What is expected — Repeat the entries below in full, with every character unchanged.

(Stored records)
════
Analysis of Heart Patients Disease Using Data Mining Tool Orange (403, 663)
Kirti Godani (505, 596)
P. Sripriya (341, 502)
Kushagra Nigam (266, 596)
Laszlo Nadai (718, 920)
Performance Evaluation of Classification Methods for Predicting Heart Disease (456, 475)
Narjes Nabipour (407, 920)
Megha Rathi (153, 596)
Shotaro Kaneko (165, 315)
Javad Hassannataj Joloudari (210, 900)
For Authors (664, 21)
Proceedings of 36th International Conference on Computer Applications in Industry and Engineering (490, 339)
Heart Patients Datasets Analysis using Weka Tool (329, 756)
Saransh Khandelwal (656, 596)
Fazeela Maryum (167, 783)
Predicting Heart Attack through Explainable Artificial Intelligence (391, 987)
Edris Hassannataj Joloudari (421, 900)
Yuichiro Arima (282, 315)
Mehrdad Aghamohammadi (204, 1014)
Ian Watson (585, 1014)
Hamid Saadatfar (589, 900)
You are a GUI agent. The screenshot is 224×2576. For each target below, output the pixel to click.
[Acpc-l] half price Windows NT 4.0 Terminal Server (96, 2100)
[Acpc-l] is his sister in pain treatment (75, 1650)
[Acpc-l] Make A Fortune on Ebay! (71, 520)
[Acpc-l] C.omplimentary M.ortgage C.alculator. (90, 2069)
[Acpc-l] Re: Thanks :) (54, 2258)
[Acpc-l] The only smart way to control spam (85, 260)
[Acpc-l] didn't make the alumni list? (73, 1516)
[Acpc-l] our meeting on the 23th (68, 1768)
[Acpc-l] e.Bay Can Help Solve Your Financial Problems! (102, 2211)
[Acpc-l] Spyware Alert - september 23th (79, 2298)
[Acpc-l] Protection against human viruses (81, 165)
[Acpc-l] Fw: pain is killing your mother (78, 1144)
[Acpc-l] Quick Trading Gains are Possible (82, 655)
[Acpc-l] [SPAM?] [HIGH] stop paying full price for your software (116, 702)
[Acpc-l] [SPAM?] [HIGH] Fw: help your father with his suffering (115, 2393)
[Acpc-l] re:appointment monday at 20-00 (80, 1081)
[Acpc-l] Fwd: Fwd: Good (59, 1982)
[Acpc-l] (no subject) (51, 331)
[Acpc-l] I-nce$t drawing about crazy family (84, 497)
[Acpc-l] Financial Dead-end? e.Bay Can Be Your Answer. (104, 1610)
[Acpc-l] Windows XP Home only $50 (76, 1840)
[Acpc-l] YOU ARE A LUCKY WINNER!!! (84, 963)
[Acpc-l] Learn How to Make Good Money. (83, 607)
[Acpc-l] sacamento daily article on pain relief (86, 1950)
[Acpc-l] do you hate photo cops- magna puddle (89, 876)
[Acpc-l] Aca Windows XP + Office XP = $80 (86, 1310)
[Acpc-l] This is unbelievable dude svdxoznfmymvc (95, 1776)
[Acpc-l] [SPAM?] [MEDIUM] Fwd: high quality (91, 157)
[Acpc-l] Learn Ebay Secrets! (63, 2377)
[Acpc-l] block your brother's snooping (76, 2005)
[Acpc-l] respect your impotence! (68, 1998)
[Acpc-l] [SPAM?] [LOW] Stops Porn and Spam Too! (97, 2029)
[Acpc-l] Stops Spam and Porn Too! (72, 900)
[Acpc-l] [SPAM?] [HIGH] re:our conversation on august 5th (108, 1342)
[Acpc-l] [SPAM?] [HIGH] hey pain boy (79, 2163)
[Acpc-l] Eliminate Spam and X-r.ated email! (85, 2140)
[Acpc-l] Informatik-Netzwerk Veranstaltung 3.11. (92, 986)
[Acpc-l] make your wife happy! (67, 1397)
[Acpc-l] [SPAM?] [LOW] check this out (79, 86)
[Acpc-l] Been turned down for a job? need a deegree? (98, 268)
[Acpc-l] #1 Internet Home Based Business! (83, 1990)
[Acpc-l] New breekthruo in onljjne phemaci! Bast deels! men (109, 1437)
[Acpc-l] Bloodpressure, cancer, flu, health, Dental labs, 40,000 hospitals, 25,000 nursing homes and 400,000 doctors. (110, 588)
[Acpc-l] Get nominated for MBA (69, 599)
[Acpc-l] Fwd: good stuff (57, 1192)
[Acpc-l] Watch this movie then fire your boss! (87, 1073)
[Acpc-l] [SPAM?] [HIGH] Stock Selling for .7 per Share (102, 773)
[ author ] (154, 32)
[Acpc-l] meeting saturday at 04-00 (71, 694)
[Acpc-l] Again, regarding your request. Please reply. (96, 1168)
════
Written answer —
Analysis of Heart Patients Disease Using Data Mining Tool Orange (403, 663)
Kirti Godani (505, 596)
P. Sripriya (341, 502)
Kushagra Nigam (266, 596)
Laszlo Nadai (718, 920)
Performance Evaluation of Classification Methods for Predicting Heart Disease (456, 475)
Narjes Nabipour (407, 920)
Megha Rathi (153, 596)
Shotaro Kaneko (165, 315)
Javad Hassannataj Joloudari (210, 900)
For Authors (664, 21)
Proceedings of 36th International Conference on Computer Applications in Industry and Engineering (490, 339)
Heart Patients Datasets Analysis using Weka Tool (329, 756)
Saransh Khandelwal (656, 596)
Fazeela Maryum (167, 783)
Predicting Heart Attack through Explainable Artificial Intelligence (391, 987)
Edris Hassannataj Joloudari (421, 900)
Yuichiro Arima (282, 315)
Mehrdad Aghamohammadi (204, 1014)
Ian Watson (585, 1014)
Hamid Saadatfar (589, 900)
You are a GUI agent. The screenshot is 224×2576. For each target below, output the pixel to click.
[Acpc-l] half price Windows NT 4.0 Terminal Server (96, 2100)
[Acpc-l] is his sister in pain treatment (75, 1650)
[Acpc-l] Make A Fortune on Ebay! (71, 520)
[Acpc-l] C.omplimentary M.ortgage C.alculator. (90, 2069)
[Acpc-l] Re: Thanks :) (54, 2258)
[Acpc-l] The only smart way to control spam (85, 260)
[Acpc-l] didn't make the alumni list? (73, 1516)
[Acpc-l] our meeting on the 23th (68, 1768)
[Acpc-l] e.Bay Can Help Solve Your Financial Problems! (102, 2211)
[Acpc-l] Spyware Alert - september 23th (79, 2298)
[Acpc-l] Protection against human viruses (81, 165)
[Acpc-l] Fw: pain is killing your mother (78, 1144)
[Acpc-l] Quick Trading Gains are Possible (82, 655)
[Acpc-l] [SPAM?] [HIGH] stop paying full price for your software (116, 702)
[Acpc-l] [SPAM?] [HIGH] Fw: help your father with his suffering (115, 2393)
[Acpc-l] re:appointment monday at 20-00 (80, 1081)
[Acpc-l] Fwd: Fwd: Good (59, 1982)
[Acpc-l] (no subject) (51, 331)
[Acpc-l] I-nce$t drawing about crazy family (84, 497)
[Acpc-l] Financial Dead-end? e.Bay Can Be Your Answer. (104, 1610)
[Acpc-l] Windows XP Home only $50 (76, 1840)
[Acpc-l] YOU ARE A LUCKY WINNER!!! (84, 963)
[Acpc-l] Learn How to Make Good Money. (83, 607)
[Acpc-l] sacamento daily article on pain relief (86, 1950)
[Acpc-l] do you hate photo cops- magna puddle (89, 876)
[Acpc-l] Aca Windows XP + Office XP = $80 (86, 1310)
[Acpc-l] This is unbelievable dude svdxoznfmymvc (95, 1776)
[Acpc-l] [SPAM?] [MEDIUM] Fwd: high quality (91, 157)
[Acpc-l] Learn Ebay Secrets! (63, 2377)
[Acpc-l] block your brother's snooping (76, 2005)
[Acpc-l] respect your impotence! (68, 1998)
[Acpc-l] [SPAM?] [LOW] Stops Porn and Spam Too! (97, 2029)
[Acpc-l] Stops Spam and Porn Too! (72, 900)
[Acpc-l] [SPAM?] [HIGH] re:our conversation on august 5th (108, 1342)
[Acpc-l] [SPAM?] [HIGH] hey pain boy (79, 2163)
[Acpc-l] Eliminate Spam and X-r.ated email! (85, 2140)
[Acpc-l] Informatik-Netzwerk Veranstaltung 3.11. (92, 986)
[Acpc-l] make your wife happy! (67, 1397)
[Acpc-l] [SPAM?] [LOW] check this out (79, 86)
[Acpc-l] Been turned down for a job? need a deegree? (98, 268)
[Acpc-l] #1 Internet Home Based Business! (83, 1990)
[Acpc-l] New breekthruo in onljjne phemaci! Bast deels! men (109, 1437)
[Acpc-l] Bloodpressure, cancer, flu, health, Dental labs, 40,000 hospitals, 25,000 nursing homes and 400,000 doctors. (110, 588)
[Acpc-l] Get nominated for MBA (69, 599)
[Acpc-l] Fwd: good stuff (57, 1192)
[Acpc-l] Watch this movie then fire your boss! (87, 1073)
[Acpc-l] [SPAM?] [HIGH] Stock Selling for .7 per Share (102, 773)
[ author ] (154, 32)
[Acpc-l] meeting saturday at 04-00 (71, 694)
[Acpc-l] Again, regarding your request. Please reply. (96, 1168)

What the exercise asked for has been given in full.